Recently, Heidinger et al. [8] reported a similar finding that measuring nodule volume and attenuation of pGGNs had no advantage over average diameter measurement. They performed correlation analysis between the CT measurements and the invasive foci (size and number) [8]. The results were similar to those in our study, and the correlation coefficients were 0.417 between the average diameter and the invasive focus, 0.401 between the nodule volume and the invasive focus, and 0.237 between the mean density and the invasive focus [8]. However, the diagnostic performance of the quantitative features for identifying IPAs was not evaluated, and the nodule mass was not calculated in their study. Also, the correlation analysis cannot be directly translated into a classification (differentiation) task. Thus, in this respect, we believe that our study provided additional supporting evidence for the usage of the conventional measurement metric, average diameter, rather than mass or volume for pGGNs.

Interestingly, the diagnostic performance of volumetric measurements and the correlation between the CT measurements and the invasive component size were lower at contrast-enhanced CT scans. This is plausible given that any penetrating or abutting vessels to the nodule may increase the nodule attenuation and size as well as nodule volume substantially [14]. The software we used in the present study applied a vessel removal algorithm to solve this issue but the measurements led to the suboptimal results. Cohen et al. [14] previously reported that the volumetric parameters of PSNs, including diameter and volume, significantly increased in enhanced CT. Although pGGNs were not analysed in that study, similar results may be inferred for the pGGNs.

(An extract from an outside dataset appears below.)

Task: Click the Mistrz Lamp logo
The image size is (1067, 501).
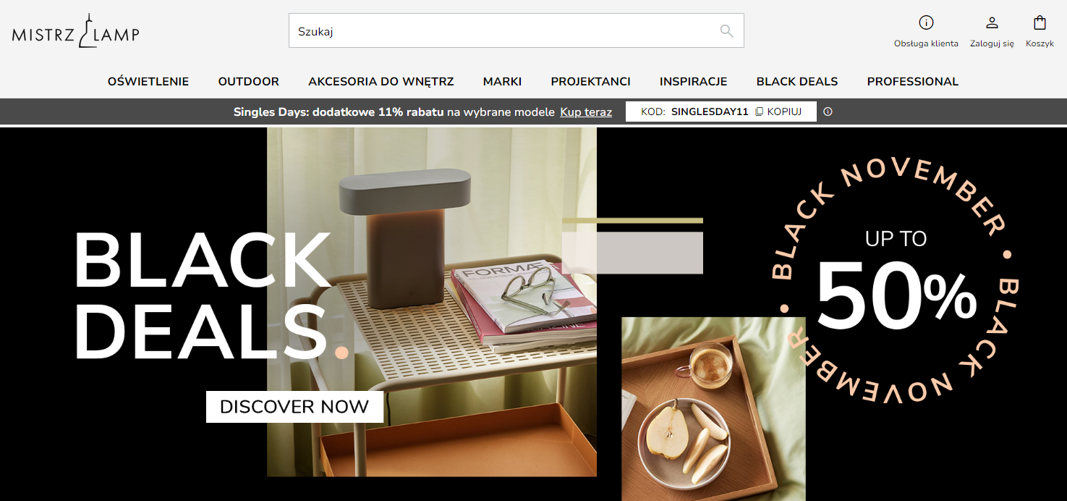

Lastly, 10 out of 117 pGGNs (8.5%) had an invasive component size larger than 10 mm (data not shown). In our institution, an invasive component size larger than 10 mm is described with a greater than symbol (>10 mm) in the pathology report and the precise size is not measured. Thus, these nodules were excluded from the correlation analysis in our study. Weak-to-moderate correlation between the invasive component size and the volumetric measurements might be partly attributed to the exclusion of these nodules. A narrow range of variables may result in small correlation coefficients [34]. Nevertheless, it is noteworthy that a subset of pGGNs may have a substantially large invasive component. The median average diameter of these nodules was 13.9 mm (IQR, 13.2-17.5 mm).

There were several limitations to this study. First, the CT scans included in our study had heterogeneous acquisition settings including various manufacturers. Our hospital is a tertiary medical centre, which operates a few different CT scanners. Thus, this was an inevitable limitation of this retrospective study's design. Second, one commercial software was used, and our study results might be software specific. In addition, this software requires further validation for the solid nodules as well as SSNs. Third, manual measurements were not performed for the nodules. We focused on semi-automated volumetric measurements as the nodule mass cannot be accurately assessed with manual measurements. Comparison of the volumetric parameters, including mass with manual average diameter in terms of the diagnostic performance and reproducibility, is warranted. Fourth, measurement variability was not analysed. The inter- and intra-reader agreements of the software measurements for SSNs were excellent (intra-class correlation coefficient, 0.90-0.98) according to our prior study [35]. Fifth, our study population comprised patients who underwent surgical resection, and this might have induced selection bias. Small indolent pGGNs, which are usually followed-up with serial CT scans, were not analysed. Thus, the invasive component size in this study may not accurately represent that in screening-detected or incidentally detected pGGNs. Lastly, findings in this retrospective observational study should be validated in a future prospective cohort.

In conclusion, nodule mass measurement had no strength over other volumetric parameters for the prediction of invasiveness of lung adenocarcinoma in pGGNs. There was a moderate correlation between the volumetric parameters and the pathological invasive component.